Data supplied
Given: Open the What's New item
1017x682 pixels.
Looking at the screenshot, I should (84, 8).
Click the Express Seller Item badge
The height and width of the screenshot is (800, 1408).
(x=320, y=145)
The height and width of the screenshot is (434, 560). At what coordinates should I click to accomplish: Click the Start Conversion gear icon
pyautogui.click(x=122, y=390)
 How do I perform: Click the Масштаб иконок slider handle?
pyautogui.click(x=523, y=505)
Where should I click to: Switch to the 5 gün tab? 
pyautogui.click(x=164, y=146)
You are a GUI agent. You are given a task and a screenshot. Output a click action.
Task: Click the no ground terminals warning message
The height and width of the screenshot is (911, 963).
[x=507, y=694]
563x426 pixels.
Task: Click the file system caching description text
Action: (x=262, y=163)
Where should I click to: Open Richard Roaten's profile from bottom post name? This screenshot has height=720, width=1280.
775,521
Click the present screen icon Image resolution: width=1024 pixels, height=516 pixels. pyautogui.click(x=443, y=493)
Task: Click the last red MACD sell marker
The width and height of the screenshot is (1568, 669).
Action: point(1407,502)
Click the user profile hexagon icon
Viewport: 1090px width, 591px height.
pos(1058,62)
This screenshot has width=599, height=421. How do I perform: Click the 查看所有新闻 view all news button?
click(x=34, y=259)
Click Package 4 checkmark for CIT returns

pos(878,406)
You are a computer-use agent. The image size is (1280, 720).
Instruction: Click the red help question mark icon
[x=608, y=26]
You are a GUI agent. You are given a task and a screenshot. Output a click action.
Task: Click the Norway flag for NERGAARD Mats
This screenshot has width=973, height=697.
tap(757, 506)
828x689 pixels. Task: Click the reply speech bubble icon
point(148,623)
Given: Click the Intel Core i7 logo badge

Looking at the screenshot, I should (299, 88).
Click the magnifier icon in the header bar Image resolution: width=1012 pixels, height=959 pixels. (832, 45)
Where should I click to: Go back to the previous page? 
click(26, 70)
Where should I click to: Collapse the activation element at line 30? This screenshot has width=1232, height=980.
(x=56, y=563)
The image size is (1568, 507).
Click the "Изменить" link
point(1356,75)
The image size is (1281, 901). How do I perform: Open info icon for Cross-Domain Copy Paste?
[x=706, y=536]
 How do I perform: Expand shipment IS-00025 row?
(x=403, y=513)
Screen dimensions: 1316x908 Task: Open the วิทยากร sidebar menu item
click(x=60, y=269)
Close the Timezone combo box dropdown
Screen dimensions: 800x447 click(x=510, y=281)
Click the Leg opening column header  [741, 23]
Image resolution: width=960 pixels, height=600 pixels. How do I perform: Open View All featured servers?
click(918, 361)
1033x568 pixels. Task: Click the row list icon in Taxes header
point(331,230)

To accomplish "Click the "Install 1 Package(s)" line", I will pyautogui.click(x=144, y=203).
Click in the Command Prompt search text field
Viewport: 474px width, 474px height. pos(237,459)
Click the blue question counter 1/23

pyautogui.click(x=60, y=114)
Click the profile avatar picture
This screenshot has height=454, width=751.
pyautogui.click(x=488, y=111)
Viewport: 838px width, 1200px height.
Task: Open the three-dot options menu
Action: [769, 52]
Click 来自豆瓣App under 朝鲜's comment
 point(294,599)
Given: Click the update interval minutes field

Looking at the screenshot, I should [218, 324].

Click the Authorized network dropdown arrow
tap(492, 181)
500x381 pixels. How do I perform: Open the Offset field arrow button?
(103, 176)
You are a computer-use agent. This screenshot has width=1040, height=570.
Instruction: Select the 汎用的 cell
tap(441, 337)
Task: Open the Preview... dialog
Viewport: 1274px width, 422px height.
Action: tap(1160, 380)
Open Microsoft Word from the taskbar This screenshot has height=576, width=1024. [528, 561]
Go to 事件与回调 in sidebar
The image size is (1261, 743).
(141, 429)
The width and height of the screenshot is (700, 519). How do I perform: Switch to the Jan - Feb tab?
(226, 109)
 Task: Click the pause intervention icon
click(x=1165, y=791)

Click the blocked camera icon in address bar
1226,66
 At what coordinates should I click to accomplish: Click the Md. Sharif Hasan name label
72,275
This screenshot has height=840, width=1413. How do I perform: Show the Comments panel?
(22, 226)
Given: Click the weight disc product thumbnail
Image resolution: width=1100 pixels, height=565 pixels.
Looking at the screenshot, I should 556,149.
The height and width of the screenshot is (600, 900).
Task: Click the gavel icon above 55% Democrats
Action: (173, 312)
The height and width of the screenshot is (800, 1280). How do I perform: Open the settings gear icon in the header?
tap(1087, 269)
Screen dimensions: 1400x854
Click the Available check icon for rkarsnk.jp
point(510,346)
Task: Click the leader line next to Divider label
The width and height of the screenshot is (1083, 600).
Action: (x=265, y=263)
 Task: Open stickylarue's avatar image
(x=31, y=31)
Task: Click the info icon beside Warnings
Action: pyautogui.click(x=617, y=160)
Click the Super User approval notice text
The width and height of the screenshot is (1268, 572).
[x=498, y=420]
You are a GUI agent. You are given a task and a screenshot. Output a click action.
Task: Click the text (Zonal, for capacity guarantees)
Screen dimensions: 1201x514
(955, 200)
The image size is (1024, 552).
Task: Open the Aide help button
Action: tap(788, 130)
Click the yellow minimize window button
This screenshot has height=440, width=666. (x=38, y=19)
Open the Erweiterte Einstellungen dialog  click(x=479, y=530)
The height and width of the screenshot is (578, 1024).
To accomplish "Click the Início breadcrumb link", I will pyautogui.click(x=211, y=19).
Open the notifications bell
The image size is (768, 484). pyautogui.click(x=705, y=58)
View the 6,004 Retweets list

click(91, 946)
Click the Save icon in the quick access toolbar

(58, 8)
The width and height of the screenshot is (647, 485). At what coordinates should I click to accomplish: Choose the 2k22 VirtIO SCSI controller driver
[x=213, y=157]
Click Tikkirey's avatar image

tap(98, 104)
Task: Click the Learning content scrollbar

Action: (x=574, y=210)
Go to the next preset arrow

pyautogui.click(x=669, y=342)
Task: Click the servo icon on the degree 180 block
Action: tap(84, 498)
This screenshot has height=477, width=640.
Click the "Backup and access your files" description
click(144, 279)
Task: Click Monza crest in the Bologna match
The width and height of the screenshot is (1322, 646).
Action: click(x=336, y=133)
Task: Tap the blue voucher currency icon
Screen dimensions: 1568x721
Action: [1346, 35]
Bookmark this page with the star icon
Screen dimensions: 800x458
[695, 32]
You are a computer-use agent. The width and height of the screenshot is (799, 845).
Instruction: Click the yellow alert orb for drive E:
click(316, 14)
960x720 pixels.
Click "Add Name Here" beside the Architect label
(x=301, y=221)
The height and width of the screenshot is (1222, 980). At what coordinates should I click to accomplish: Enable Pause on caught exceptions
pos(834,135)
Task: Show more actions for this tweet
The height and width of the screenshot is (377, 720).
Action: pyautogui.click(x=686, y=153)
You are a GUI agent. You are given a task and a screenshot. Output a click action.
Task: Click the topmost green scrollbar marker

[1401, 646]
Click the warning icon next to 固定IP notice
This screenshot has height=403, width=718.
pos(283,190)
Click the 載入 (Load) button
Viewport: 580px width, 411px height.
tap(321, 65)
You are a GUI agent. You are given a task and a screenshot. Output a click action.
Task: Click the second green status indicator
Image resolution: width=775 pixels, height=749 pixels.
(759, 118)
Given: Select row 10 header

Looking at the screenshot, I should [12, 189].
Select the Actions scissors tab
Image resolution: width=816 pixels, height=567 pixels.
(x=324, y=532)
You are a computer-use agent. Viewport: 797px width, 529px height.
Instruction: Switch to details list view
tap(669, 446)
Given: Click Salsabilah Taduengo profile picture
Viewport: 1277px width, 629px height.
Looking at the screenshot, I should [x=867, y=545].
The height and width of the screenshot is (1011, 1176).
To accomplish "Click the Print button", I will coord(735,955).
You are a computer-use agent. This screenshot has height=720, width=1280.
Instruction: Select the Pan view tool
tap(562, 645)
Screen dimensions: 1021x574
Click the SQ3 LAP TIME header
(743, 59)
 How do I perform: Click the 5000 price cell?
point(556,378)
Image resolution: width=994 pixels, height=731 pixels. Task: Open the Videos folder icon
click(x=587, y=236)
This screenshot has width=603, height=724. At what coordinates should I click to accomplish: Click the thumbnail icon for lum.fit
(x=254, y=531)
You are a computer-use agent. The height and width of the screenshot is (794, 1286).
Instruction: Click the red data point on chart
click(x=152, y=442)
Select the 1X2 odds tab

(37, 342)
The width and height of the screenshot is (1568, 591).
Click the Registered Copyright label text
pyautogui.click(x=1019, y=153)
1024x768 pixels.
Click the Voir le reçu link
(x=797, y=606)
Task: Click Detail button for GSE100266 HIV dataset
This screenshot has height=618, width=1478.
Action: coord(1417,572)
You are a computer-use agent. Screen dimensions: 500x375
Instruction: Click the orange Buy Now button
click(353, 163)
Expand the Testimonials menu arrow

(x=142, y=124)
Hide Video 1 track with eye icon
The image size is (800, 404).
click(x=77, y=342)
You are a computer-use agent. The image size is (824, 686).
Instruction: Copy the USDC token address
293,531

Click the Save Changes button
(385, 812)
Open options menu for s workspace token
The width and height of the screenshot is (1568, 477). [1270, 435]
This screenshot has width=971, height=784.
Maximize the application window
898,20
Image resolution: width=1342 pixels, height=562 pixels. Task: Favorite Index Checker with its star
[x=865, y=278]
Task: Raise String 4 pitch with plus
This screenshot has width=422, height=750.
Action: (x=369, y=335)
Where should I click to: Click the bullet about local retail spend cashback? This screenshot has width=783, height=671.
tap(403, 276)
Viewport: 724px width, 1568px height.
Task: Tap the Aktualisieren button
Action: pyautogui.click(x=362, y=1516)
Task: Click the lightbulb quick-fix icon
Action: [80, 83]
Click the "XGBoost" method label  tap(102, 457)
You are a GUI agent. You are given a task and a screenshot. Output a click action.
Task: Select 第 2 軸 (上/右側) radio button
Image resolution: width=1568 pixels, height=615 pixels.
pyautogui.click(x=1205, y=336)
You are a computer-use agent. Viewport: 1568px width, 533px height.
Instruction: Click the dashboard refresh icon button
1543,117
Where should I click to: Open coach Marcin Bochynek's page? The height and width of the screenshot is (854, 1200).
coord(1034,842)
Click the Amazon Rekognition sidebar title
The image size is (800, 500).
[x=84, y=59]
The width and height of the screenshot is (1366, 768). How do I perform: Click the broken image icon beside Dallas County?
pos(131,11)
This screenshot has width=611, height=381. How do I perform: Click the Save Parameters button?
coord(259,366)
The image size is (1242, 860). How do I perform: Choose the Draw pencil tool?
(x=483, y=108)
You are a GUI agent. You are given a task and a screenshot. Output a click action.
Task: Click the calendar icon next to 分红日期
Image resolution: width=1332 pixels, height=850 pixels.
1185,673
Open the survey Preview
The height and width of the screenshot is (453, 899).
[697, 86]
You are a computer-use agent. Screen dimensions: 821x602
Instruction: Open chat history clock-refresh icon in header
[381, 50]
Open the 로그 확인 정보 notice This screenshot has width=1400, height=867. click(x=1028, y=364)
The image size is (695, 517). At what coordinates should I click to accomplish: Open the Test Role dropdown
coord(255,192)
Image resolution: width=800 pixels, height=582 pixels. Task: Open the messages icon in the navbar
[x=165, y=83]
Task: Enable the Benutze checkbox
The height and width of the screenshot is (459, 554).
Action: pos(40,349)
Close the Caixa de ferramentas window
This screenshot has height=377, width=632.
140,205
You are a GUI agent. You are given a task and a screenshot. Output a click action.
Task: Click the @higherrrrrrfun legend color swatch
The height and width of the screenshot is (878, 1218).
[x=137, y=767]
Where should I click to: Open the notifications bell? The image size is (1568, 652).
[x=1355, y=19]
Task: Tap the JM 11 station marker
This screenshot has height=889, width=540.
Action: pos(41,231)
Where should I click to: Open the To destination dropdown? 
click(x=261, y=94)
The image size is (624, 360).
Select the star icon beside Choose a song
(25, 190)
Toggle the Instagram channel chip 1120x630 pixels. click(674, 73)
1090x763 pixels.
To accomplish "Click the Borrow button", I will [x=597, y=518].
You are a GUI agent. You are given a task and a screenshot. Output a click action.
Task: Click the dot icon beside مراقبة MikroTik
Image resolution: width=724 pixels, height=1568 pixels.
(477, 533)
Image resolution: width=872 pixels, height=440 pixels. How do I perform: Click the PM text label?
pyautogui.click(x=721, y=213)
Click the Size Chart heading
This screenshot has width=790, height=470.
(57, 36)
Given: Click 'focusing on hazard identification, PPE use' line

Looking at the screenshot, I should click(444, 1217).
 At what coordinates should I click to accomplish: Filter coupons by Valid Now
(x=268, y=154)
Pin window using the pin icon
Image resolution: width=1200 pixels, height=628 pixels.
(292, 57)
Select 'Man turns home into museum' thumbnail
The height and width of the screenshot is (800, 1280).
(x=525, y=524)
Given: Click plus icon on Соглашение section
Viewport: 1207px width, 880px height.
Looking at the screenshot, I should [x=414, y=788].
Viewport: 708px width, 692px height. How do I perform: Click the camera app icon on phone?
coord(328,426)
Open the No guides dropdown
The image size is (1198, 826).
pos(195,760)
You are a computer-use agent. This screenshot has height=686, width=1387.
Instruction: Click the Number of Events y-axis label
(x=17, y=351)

Work item
Copy out every line from the data above that has "computer" in it.

Answer section
You are a computer-use agent. The image size is (1280, 720).
You are a computer-use agent. This screenshot has width=1040, height=570.
You are a computer-use agent. The width and height of the screenshot is (799, 845).
You are a computer-use agent. Viewport: 797px width, 529px height.
You are a computer-use agent. This screenshot has height=720, width=1280.
You are a computer-use agent. The height and width of the screenshot is (794, 1286).
You are a computer-use agent. Screen dimensions: 500x375
You are a computer-use agent. The image size is (824, 686).
You are a computer-use agent. Viewport: 1568px width, 533px height.
You are a computer-use agent. Screen dimensions: 821x602
You are a computer-use agent. This screenshot has height=686, width=1387.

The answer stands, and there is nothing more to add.